The security granted to lenders and other creditors almost always provides for the appointment of a receiver: an agent of the creditor with the power to take over the property and business charged by the security, often with the purpose of arranging a sale.
Such receivers may be appointed privately by the creditor directly, or by court order. In the latter case, the Court takes into account the fact that the security granted by the debtor gave the creditor the right to appoint a receiver. Where the creditor can show that they are otherwise entitled to privately appoint a receiver, such court appointments are almost always successful.
In the recent case of Visser v Godspeed Aviation Ltd., the BC Supreme Court denied an application for such an appointment. The secured creditor Visser had already appointed a receiver privately and sought a court appointment because of the debtor company’s actions to frustrate the receiver’s activities. (This is a common rationale for the court appointment of an already privately-appointed receiver.)
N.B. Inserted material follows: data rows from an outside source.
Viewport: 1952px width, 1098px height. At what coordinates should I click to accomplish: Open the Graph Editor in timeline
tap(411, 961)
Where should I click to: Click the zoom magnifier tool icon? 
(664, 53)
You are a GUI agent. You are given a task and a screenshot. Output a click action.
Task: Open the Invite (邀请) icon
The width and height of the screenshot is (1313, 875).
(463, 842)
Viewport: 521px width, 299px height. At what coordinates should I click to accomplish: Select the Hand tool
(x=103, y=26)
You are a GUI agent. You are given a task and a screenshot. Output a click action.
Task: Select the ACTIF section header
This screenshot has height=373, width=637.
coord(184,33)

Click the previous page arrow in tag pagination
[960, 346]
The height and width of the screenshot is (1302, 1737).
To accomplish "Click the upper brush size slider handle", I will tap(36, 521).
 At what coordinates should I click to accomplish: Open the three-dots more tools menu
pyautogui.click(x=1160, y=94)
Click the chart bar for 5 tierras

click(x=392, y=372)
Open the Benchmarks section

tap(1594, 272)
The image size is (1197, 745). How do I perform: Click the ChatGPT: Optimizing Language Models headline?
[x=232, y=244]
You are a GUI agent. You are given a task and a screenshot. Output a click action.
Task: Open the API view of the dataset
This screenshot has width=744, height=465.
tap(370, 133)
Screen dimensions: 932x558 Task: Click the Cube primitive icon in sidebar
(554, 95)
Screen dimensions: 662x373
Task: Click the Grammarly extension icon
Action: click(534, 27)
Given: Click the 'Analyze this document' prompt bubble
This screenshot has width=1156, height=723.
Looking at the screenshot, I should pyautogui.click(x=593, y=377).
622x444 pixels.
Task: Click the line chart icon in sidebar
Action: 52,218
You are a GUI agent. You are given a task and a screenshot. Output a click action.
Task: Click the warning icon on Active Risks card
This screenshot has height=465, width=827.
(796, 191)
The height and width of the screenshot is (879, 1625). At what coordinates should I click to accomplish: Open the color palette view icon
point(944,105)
Critically, the dealings between the parties were more complicated than a simple lender-borrower relationship, the creditor in this case having sold to the debtor the very assets in dispute, and the debtor raised bona fide issues about the position of the creditor and its right to appoint a receiver. A separate action had been started by the debtor against the creditor, raising these issues.
The Court declined to appoint a receiver, finding that the subject assets were well-secured and that the issues between the parties warranted a proper airing.
Parties facing the appointment of a receiver should not assume that such appointment is inevitable simply because some security agreement or other document provides for such appointment. By the same token, parties holding the right of such appointment should not assume that the court will automatically endorse such an appointment in every case. Experienced advice is critical in advancing and defending parties’ interests in such circumstances.